Given passage
Column 1 - Developing the Research Frontier in Corporate Governance Analysis: Economic Analysis of M&As and Governance
Faculty Fellow, RIETI
In the latter half of the 1990s, as the macroeconomic environment changed drastically and the government rapidly implemented deregulation and regulatory reforms, Japanese companies embarked on dynamic experiments in business strategy, organizational structure, and corporate governance scheme. The consequences of these experiments have been drawing much attention both in Japan and abroad. RIETI's research team on corporate governance, headed by myself and joined by leading researchers and practitioners in this field, has been undertaking research primarily focused on how the governance structures of Japanese companies have been reformed since the latter half of the 1990s and the resulting impacts on their corporate performance. I would like to outline the progress we have thus far made in our research.
The primary interests in our research to date have been to explore how the governance structure of Japanese companies - which used to be popularly referred to as Japanese-style corporate governance - is changing and whether the ongoing changes are meant to be convergence toward Anglo-American-style governance or an overhaul of Japanese-style governance (hence, continuing diversity of capitalism). Thus, in our analysis, we have focused on 1) changes in the relationships between companies and their creditor banks (widely known as the "main bank" system); 2) determinants and implications of the unwinding of cross-shareholding; and 3) determinants and performance impacts of reform of the board of directors. One of our results will appear as edited volume by Masahiko Aoki (former president of RIETI), Gregory Jackson and myself: Corporate Governance in Japan: Institutional Change and Organizational Diversity (Oxford University Press).
Also, as another research theme for the past few years, we have taken up the issue of mergers and acquisitions (M&As), the number of which has been rapidly increasing in Japan, to analyze their determinants and economic roles. We have launched new empirical research on this topic after consulting with individuals concerned and developing a new database. Some of the result of this project on M&A will be published as RIETI discussion paper and Miyajima ed., Nihon no M&A [M&As in Japan], Toyo Keizai Inc. will come out soon.
Exploring research frontier in corporate governance analysis: Four key issues
Building on these research streams, we have recently sought to explore a new frontier of research in the analysis of corporate governance, while continuing on our research on M&As. Of the range of issues relevant to corporate governance, internal governance mechanisms (board of directors, compensation scheme) and external governance mechanisms (shareholder/creditor discipline, market for corporate control through M&As) have already been subjected to extensive study. However, there still remain quite a few problems concerning the governance of Japanese companies. Thus, the current objective of our project is to identify these crucial problems and explore this new frontier of research in the analysis of corporate governance. In doing so, we will address the following key issues:
1) Ownership structure of Japanese companies with cross shareholding on the decline
The 1990s witnessed a significant reduction in cross shareholdings between Japanese companies and their creditor banks. Conversely, the percentage of shares held by non-affiliated shareholders has increased substantially. This in turn has raised awareness among Japanese companies for the need to defend against hostile takeovers and led to some rethinking of the "unwinding of cross shareholding." Given these significant changes, it is of urgent importance to identify the desirable ownership structures of Japanese companies and the type of legal framework needed to regulate them.

Data lines
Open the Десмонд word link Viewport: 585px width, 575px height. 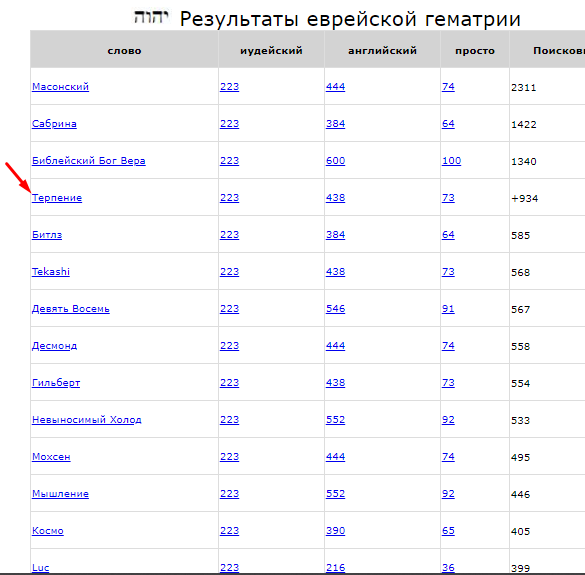54,346
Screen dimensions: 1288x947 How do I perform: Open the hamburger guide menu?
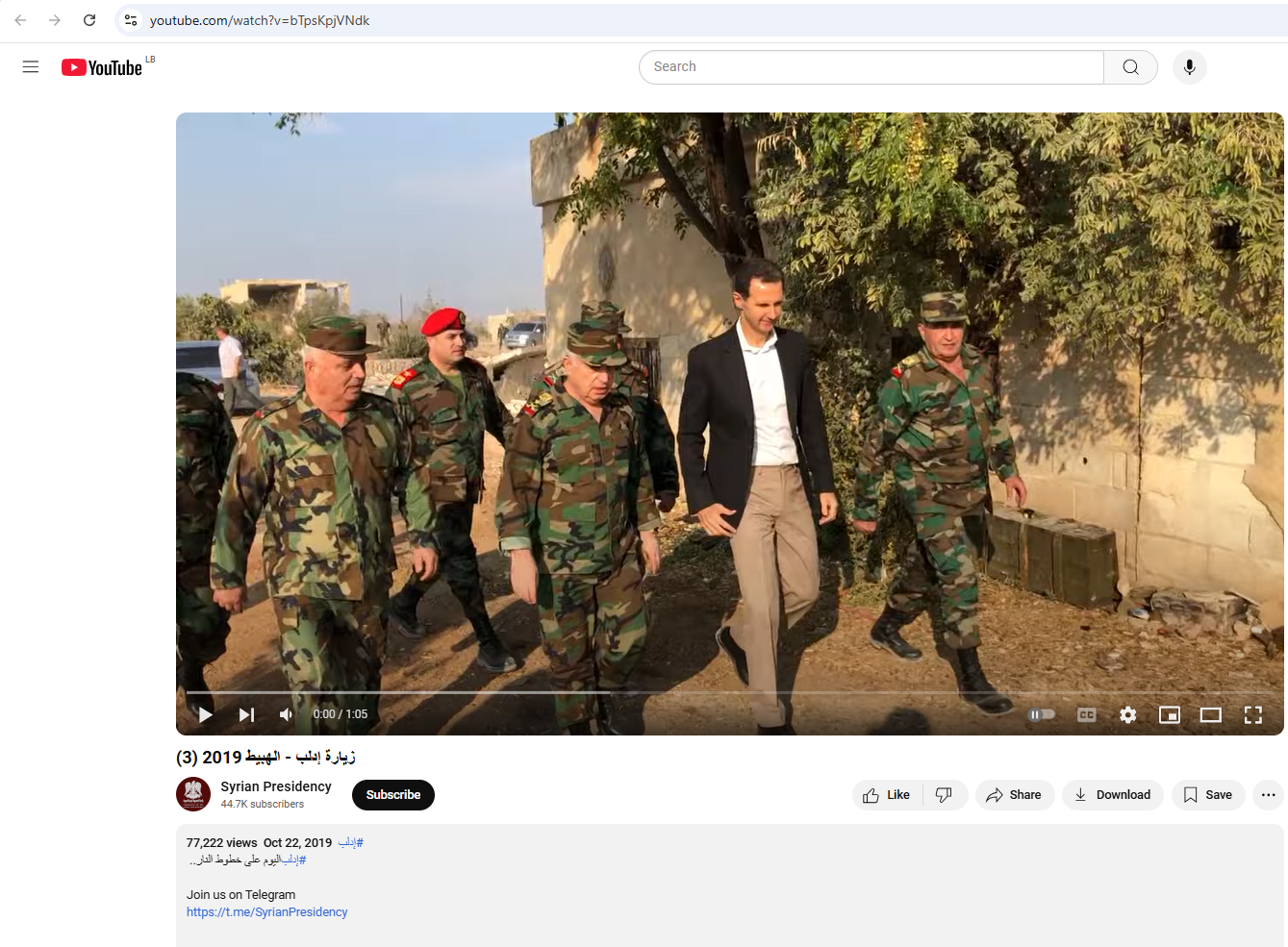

Your tasks
A: According to the column on corporate governance research, what happened to cross shareholdings between Japanese companies and their creditor banks in the 1990s?
B: Reproduce the part of the corporate governance column from "Also, as another" to "come out soon.".

Answer list
A: They were significantly reduced.

B:
Also, as another research theme for the past few years, we have taken up the issue of mergers and acquisitions (M&As), the number of which has been rapidly increasing in Japan, to analyze their determinants and economic roles. We have launched new empirical research on this topic after consulting with individuals concerned and developing a new database. Some of the result of this project on M&A will be published as RIETI discussion paper and Miyajima ed., Nihon no M&A [M&As in Japan], Toyo Keizai Inc. will come out soon.